There are so many words now, I have to say the boys can’t catch up with me (laughs). That’s good, because it means I can be selective about what we take into a song. I’m more selective now than I could be before. Because I have this extra time with the morning sessions that I’m doing. There are always words, but for this project, there will always be music. I’ve read my poems before in different settings, and it just doesn’t set me on fire to read them without that context. It’s the context I really adore. With music, you get a whole other sense involved. It’s something that makes me keep interested, loving it and inspired by it. That’s what the music is with me. It’s something I can’t quite control, this force. I can conduct it, but at the same time there is some kind of danger there. Always feels very electric for me and very interesting.
And then next step – the performance. You combine a very unique way of reciting your lyrics with an equally unique way of music and then of course your sense for fashion. What does it mean for you, putting yourself out there as a performer, especially as a woman?
That’s a huge question. Luckily I actually haven’t, as far as I can recall, had any bad experiences with being a woman in the music industry. I mean, I could say I’m not getting high up enough on a line up at a festival. That’s true. This is a problem, it’s not just particular to me, it’s particular to all women in music. I mean, the funniest thing that I’ve come across is that somebody said to me: You don’t have time to soundcheck and get dressed, so which one would you like? And I said: I’ll put my dress on, and then I’ll soundcheck, thank you! (laughs) So sometimes you have to really take control, and I can very well stand up for myself. But the festivals, that’s a real problems. And it’s happening again this year. It’s tiring! Looking at that older generation of bands high up on the festival bill, it’s exhausting. As a fresh, young, new artist, you need to be seen, you need the support and the visibility. That’s what’s going to give them a career. These other guys all have careers! It’s easy. It’s not that it’s not possible. But you always get these excuses like: there isn’t any women who are at that level. They won’t be at that level if you don’t give them the next stage. You don’t go from playing a dingy bar in Dalston to playing the main stage. I mean, I can do that (laughs). I’m actually very comfortable on bigger stages, I feel much better. It makes you act up to the role. You just know you have to fill it. I’m always quite into that. I say yes, and then I make things happen.

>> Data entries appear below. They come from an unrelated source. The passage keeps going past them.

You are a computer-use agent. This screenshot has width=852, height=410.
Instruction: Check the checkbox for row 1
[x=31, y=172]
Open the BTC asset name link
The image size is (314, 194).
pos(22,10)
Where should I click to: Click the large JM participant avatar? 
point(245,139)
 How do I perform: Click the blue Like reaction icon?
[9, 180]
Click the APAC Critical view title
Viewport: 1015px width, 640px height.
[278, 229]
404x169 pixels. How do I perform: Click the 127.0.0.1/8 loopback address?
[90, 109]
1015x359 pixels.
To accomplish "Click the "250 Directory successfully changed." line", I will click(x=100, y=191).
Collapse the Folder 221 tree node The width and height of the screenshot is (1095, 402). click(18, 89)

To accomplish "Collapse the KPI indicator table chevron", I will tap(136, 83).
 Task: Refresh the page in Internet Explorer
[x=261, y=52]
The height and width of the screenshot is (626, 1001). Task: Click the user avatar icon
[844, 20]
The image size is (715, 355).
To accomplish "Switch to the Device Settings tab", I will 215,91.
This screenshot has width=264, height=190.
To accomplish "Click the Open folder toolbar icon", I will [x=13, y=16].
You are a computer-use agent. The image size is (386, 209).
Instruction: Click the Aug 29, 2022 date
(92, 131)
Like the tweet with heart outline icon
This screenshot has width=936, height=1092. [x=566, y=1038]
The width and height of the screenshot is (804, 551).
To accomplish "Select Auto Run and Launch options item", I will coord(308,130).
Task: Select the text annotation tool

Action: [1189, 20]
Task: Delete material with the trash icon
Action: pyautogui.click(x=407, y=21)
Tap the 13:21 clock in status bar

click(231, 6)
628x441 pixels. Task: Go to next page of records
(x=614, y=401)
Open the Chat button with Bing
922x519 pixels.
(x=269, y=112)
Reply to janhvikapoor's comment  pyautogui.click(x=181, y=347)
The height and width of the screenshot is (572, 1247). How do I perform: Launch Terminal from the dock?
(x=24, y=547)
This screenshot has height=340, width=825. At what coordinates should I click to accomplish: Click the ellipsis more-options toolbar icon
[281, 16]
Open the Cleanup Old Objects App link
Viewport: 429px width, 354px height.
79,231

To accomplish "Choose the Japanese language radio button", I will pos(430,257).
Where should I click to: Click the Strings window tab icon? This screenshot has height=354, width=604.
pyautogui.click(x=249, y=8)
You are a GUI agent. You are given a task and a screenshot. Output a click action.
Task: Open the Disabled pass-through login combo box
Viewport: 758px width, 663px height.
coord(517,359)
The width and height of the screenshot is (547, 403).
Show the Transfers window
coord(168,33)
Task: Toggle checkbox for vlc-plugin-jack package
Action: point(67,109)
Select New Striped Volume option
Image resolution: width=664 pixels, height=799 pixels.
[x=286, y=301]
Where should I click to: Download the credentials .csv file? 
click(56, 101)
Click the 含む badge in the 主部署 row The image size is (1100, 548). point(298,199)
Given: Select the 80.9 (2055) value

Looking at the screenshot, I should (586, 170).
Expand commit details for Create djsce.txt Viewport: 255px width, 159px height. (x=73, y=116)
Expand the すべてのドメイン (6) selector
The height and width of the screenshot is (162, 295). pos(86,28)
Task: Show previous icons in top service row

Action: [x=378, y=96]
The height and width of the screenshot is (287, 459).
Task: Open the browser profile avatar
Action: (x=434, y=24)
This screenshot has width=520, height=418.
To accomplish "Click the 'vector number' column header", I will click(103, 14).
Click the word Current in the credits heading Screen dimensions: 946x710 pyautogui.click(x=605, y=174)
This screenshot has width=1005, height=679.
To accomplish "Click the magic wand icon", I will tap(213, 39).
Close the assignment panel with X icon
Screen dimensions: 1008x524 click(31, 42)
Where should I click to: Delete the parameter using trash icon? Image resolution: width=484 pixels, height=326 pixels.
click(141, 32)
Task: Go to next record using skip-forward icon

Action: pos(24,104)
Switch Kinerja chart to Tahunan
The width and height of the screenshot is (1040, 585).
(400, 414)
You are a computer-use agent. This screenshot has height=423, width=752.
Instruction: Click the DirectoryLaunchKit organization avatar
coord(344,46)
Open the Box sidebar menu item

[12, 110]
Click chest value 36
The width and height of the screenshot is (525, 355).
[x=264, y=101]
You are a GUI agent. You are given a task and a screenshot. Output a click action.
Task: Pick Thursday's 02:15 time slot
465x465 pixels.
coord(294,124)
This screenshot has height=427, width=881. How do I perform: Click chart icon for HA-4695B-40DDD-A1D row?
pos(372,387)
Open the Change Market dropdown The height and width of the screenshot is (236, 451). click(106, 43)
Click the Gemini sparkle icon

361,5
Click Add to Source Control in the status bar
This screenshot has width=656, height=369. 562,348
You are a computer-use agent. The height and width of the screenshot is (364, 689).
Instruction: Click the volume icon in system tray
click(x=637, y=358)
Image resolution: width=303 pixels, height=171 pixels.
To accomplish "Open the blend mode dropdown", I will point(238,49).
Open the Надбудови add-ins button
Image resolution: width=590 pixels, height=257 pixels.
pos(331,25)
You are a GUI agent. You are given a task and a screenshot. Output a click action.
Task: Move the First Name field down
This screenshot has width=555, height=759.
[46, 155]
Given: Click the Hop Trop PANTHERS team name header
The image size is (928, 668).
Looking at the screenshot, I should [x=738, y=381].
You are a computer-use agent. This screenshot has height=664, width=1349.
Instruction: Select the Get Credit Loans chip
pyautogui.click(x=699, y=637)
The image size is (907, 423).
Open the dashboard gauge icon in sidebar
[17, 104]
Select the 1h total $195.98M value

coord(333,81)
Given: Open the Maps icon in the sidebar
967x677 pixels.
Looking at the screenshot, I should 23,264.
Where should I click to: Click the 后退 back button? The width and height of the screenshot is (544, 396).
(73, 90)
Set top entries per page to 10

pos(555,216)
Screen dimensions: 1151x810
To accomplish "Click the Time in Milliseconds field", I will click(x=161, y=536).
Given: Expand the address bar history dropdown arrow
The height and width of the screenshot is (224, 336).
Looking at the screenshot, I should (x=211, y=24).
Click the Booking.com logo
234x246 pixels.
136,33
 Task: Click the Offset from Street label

Did you also sense a shift in what you’re writing about in the last year?
Yeah, definitely. Okay, the subject matter, I don’t know. I think my subject matter will always have some threads of things I’m interested in. It’s hard to have an overview on subject matter when you’re in it for a relatively short period of time. I think it would take a couple of years, until you could look back and see how they make sense together. But they definitely change, the pieces I’m writing, but that’s definitely the result of how diligently I’m going to my writing desk in the mornings. I used to write on the bus to work in the morning, on the train to work, at lunchtime I would do interviews… that has changed so much. My work has changed. I’m not going to give back those hours. I want to continue like that. At least part of the time. Any of my spare time basically is my writing time.